The Disingenuousness Of The Limited Edition Chocolate Bar

Added on 16 June 2011

Was passing through the Co-Op today on the way to collect my morning pain au raisin, when I noticed a new display for Cadbury's Flake Allure. Normally I would pass a new chocolate bar without a second glance, but then I noticed that the display indicated the Allure was a Limited Edition chocolate bar. 'Limited edition?' I said to myself, 'that means they'll only make like forty or fifty of them, I'd better buy one.' I eschewed the morning pastry and instead handed over 69p for the Limited Edition bar of chocolate which, given that they're only making fifty of them, seemed pretty cheap.


[Interestingly, not far from the Flake Allure stand was the regular chocolate bar stand. 200g of Cadbury's Dairy Milk - which is a pretty big bar of chocolate by the way - cost £2.15. A 400g bar of Cadbury's Dairy Milk - which is an enormous bar of chocolate - cost £2.00. No wonder we're a nation of indolent fat fuckers.]


On the packaging of the Limited Edition bar itself, it doesn't have the words Limited Edition. That was just on the cardboard display in the shop. What it does say on the bar is:


the crumbliest flakiest milk chocolate…


Oh, and when you're reading this, imagine it being read out by a large breasted, delicious young woman enrobed in underwear, and not just any underwear, but M&S underwear…


the crumbliest flakiest milk chocolate half enrobed in rich truffle and milk chocolate


OK, so now we're beginning to get some idea of what kind of bar we're going to encounter once we break into the non-Limited Edition embossed wrapping. It's chocolate half-wrapped in chocolate. One is automatically intrigued about what's happening with the other half of the bar, but you know that you're going to be disappointed. It would be great if the other half was enrobed in pyjamas or gold or mince.


Part of the problem with the traditional non-Limited Edition regular Flake is that it's the chocolate bar equivalent of Weetabix. It's impossible to open without spilling crumbs everywhere. With Weetabix, as with Flake, you'd think they'd have done something about it by now, but if they tried they'd probably have the Mail and the Express pishing their festering pants in moral indignation, claiming that it was the work of Satan (i.e. Brussels). So, has the half-enrobed Flake Allure eliminated this problem?

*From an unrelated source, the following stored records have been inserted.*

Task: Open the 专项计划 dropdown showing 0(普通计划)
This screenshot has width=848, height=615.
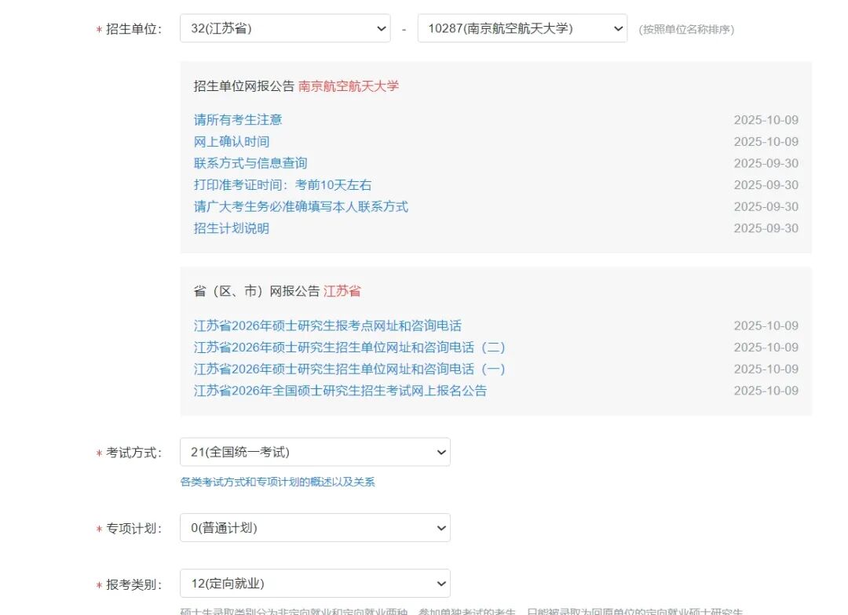Action: coord(314,528)
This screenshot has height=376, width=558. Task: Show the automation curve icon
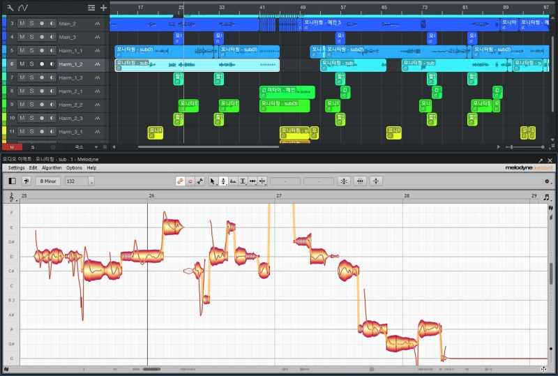23,8
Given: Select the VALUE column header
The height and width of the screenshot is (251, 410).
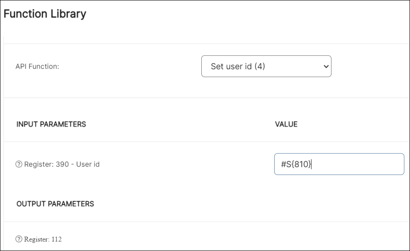Looking at the screenshot, I should (x=286, y=124).

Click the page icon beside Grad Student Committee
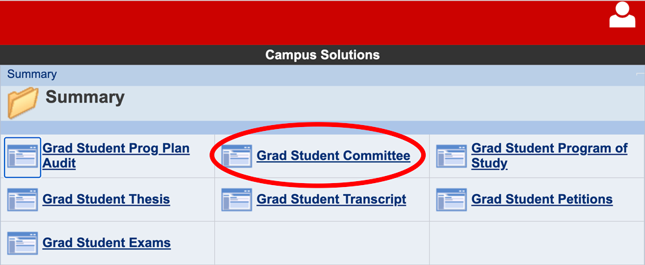pos(237,156)
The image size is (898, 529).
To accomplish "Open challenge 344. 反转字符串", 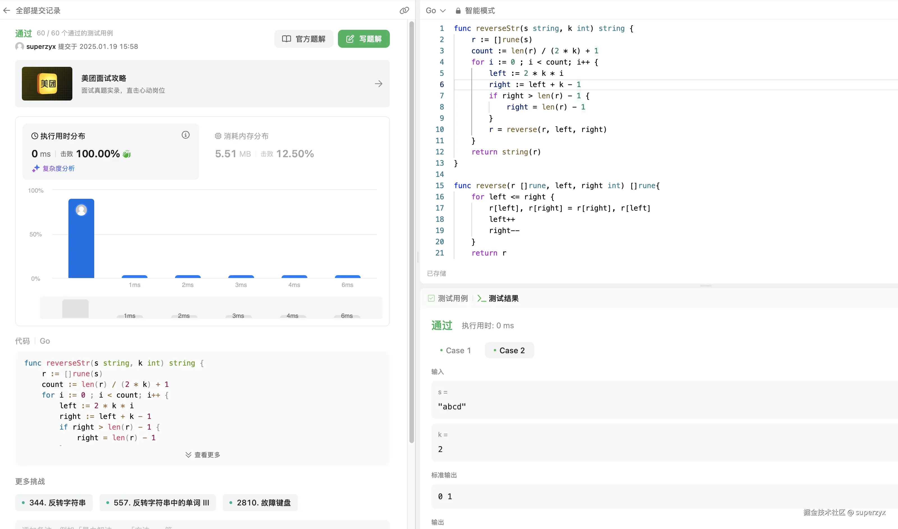I will click(x=54, y=503).
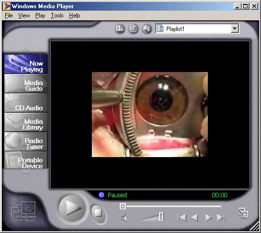Turn shuffle on with shuffle icon
Viewport: 261px width, 233px height.
point(147,29)
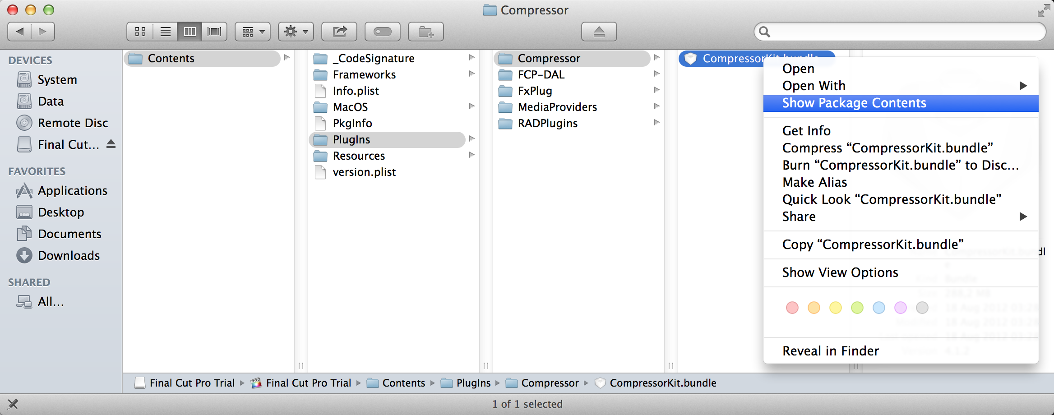The image size is (1054, 415).
Task: Go back with the left arrow button
Action: 20,32
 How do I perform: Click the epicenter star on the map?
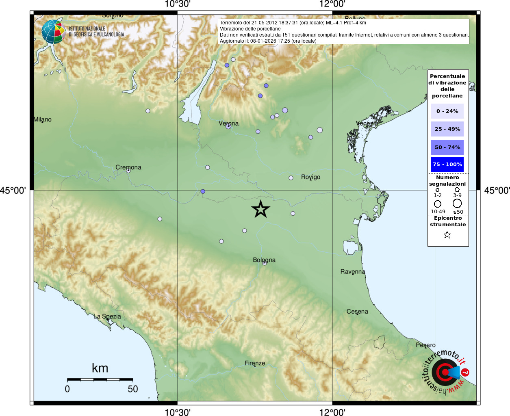tap(260, 209)
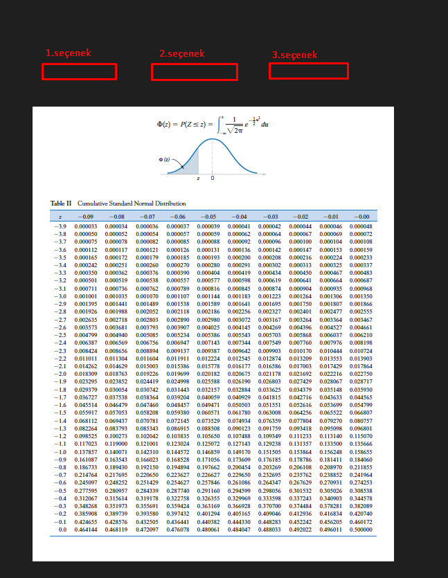
Task: Click the red 1.seçenek label
Action: [69, 53]
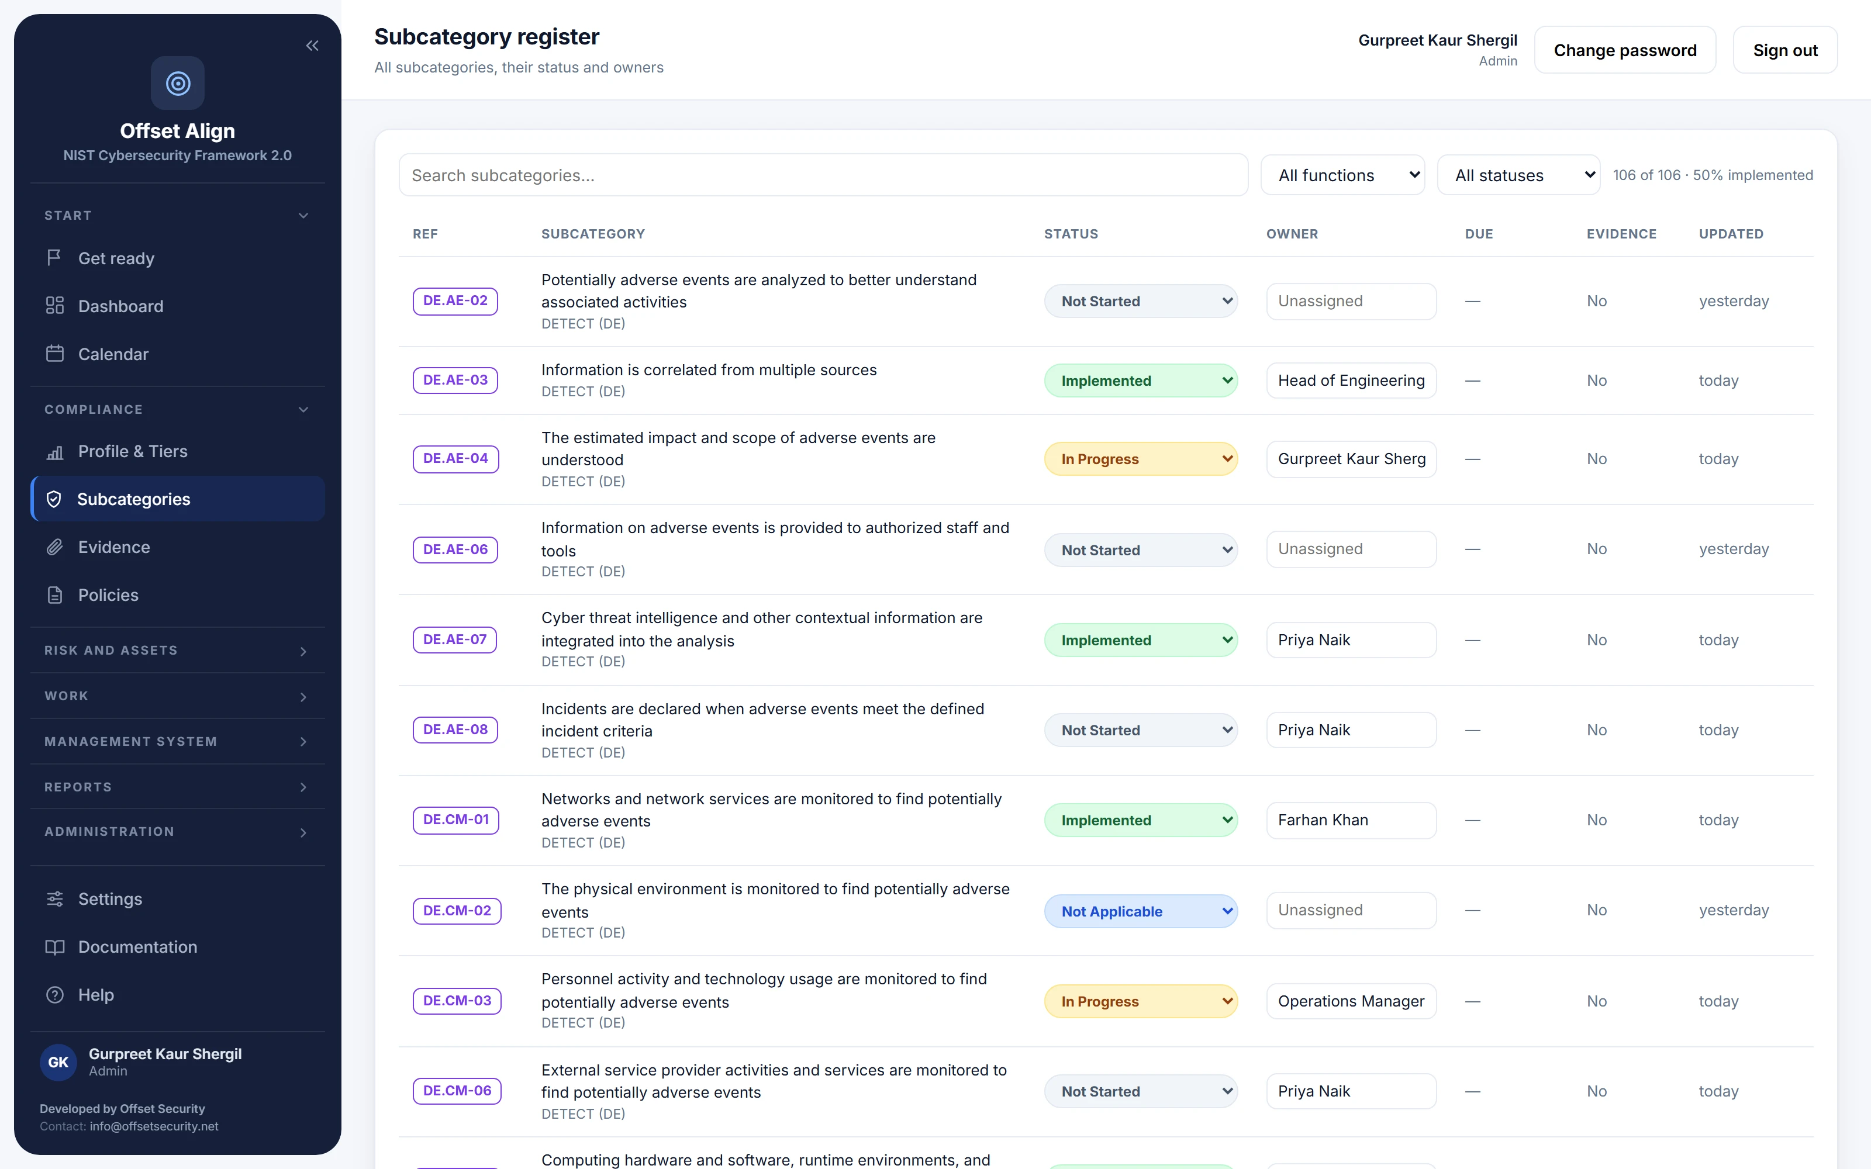
Task: Select the Subcategories menu item
Action: (177, 499)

Well…. it's half eliminated the problem. In fact, to get down to minutiae, technically the Flake Allure isn't half-enrobed, it's three quarters enrobed. Perhaps they were going for juxtaposition. Perhaps actual half-enrobing was technically difficult, but to term the bar three quarters enrobed was too clumsy from a marketing perspective. The end result is that, as I sit here, I've got quarter the amount of chocolate crumbs on my computer keyboard than I would have done if I'd just unwrapped a Flake.


Why did they three-quarter enrobe the Flake, rather than fully enrobe it? Who the fuck knows? Maybe it's because that would have made it a Twirl.


You're wondering what it tastes like. I don't know. Why don't you eat the one that's just spilled crumbs all over your keyboard, you're thinking. I can't. I had it sitting there in front of me, while I wrote about it, and I was on the point of getting to the part where I describe that it tastes like a bar of chocolate, when my wife walked past. And that was the end of the chocolate.


It was so fast that I didn't actually see the Limited Edition bar of chocolate move, but now it's gone and she's sitting next door with crumbs all round her face.


If a kid ever asks you the definition of the word disingenuous, show them a limited edition bar of chocolate, packet of crisps or bottle of shampoo. The marketing people all learned the lesson of New Coke. If you bring out an exciting new product and no one wants it, you look stupid, your company looks stupid, your competitors rake in the benefits and the shit hits the fan. Much better to bring out a new product as a Limited Edition. If it bombs, it fits easily back into the can; if they sell out their Limited Edition product…. well then all they have to withdraw is the term Limited Edition, if they even do that.


Well, big business, this is what you get for your greed and avarice and multinational conglomerate gang rape of Planet Earth; the food we eat, the water we drink and the air we breathe are all Limited Edition, and we're all going to die.


Think I'll go and get that pain au raisin now. The Chocolate Fiend in the other room doesn't like 'em.